I charge $4.25 for a dozen of my eggs and $20 per broiler chicken based on my costs. Baby chickens cost me around $2 each. I lose around 10 percent of them because they just die for no reason when they are little.

An egg-layer chicken takes around 28 to 32 weeks to lay its first egg. A broiler chicken takes six to 20 weeks before it is ready to eat. All during this time, I have to feed, water and keep them warm. The layers are not laying eggs to sell yet. Heat lamps use electricity, and an electric bill can be around $200 per month.

A pound of chicken feed costs me 23 cents a pound if I order it in 6-ton batches. Each chicken eats around 2 pounds of food each week and produces around seven to 12 eggs per week. Egg cartons cost me a nickel each. I have to clean the chicken coop, gather, wash and package eggs, and then I have to have sawdust for bedding and nesting boxes. I pay $5 for each broiler chicken to be slaughtered, USDA inspected, packaged and flash frozen.

I also have to pay my dad for diesel to drive the chickens to the only USDA-inspected chicken processor in this state, which is in Nunn, close to 100 miles from my house, and a day or two later we have to drive back and pick them up.

I had to buy fencing for a pen because the foxes and the coyotes eat a lot of my birds because they are free-range and run around in the pasture. You can see there is not a lot of profit for me, but I don’t do too bad for being 13 years old.
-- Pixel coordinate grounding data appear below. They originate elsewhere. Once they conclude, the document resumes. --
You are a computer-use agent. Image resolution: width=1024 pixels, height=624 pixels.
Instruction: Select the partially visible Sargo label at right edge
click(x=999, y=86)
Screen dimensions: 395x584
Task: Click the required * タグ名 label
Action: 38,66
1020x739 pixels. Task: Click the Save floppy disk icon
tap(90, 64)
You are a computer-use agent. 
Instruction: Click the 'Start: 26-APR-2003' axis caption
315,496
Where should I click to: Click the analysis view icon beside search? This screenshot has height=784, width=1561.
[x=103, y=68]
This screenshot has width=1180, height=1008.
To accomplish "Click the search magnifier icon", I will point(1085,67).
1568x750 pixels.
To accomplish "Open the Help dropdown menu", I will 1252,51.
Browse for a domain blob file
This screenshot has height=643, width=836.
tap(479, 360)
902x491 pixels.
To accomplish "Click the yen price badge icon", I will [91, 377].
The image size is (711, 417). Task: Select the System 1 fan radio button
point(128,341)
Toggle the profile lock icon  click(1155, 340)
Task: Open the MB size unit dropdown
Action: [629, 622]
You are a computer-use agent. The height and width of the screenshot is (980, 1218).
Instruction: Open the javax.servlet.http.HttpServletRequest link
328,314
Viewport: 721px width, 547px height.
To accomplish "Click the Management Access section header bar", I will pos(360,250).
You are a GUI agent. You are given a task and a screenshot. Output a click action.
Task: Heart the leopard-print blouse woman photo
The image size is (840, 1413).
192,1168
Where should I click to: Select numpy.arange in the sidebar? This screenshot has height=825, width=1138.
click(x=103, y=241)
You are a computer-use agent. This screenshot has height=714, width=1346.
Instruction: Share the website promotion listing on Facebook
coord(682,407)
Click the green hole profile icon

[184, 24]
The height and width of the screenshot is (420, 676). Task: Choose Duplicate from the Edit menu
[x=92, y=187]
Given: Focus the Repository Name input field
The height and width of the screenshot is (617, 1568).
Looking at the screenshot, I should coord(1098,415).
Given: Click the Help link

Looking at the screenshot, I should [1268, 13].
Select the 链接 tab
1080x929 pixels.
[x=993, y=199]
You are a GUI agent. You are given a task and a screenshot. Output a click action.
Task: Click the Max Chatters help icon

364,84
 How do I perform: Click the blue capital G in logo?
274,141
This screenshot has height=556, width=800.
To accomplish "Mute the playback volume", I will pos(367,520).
Thing No. 1 that I have learned about farming: People talk a lot, but it does not mean much. I have people who want lots of eggs tell me to deliver a certain amount every week. I have to save up the eggs to do this, and then they change their minds and don’t want them.

Thing No. 2: People all say words like “farm fresh,” “sustainability,” but they don’t want to actually pay for what it actually costs me to make it. Almost everyone tries to talk me into lowering my price or asks me to give my eggs away for free.

Thing No. 3: Perception is everything. I have chickens that lay both white and brown eggs. The chickens are raised side by side. They all get the same feed, and they all run around in the same pasture together. People perceive the brown eggs are better, so I have trouble selling white eggs.

When we are at the farmers markets, if Dad is sitting with me, I don’t sell very many eggs or vegetables. If Dad is not sitting with me, I sell like crazy. Just how do the people shopping at the farmers market think that I got the great big F-350 truck that I am selling the eggs and vegetables out of down to the farmers market?

Thing No. 4: Farming takes a lot of time. I have to get up early so that I can feed and water everyone and be on the school bus by 7:50 a.m. When I get home I have to collect eggs, feed and water everyone again, and then package eggs. Then I get to do my homework.

Thing No. 5: Marketing. I collect my eggs in a 5-gallon bucket. This is practical, because it holds them all in one trip. If I have customers coming over when I am gathering eggs, I put my hair in pigtails, and I use a small straw basket and make lots of trips. People like to buy eggs from little kids skipping through the pasture with a basket of eggs.

Last thing: Farming is very hard work. I don’t make a lot of money doing it, and people do not support what you are doing. I live out in the country. As new folks move in, they complain about the name of your farm, smells, mooing cows, bleating sheep and crowing roosters, even though these things were there before they built a million-dollar house and moved in. I do not plan on farming in the future.

If you want sustainable, wholesome, pasture-raised organic, hormone- and antibiotic-free food, you have to support it. You can not get these things by talking about it and not paying for it.

The next time you shop at a farmers market, think about what it cost me to grow it. Don’t ask me to take less and then tell me you can get it cheaper at a big-box store. I know you can — but it will not be as fresh or as good as what I have, and you won’t make me cry.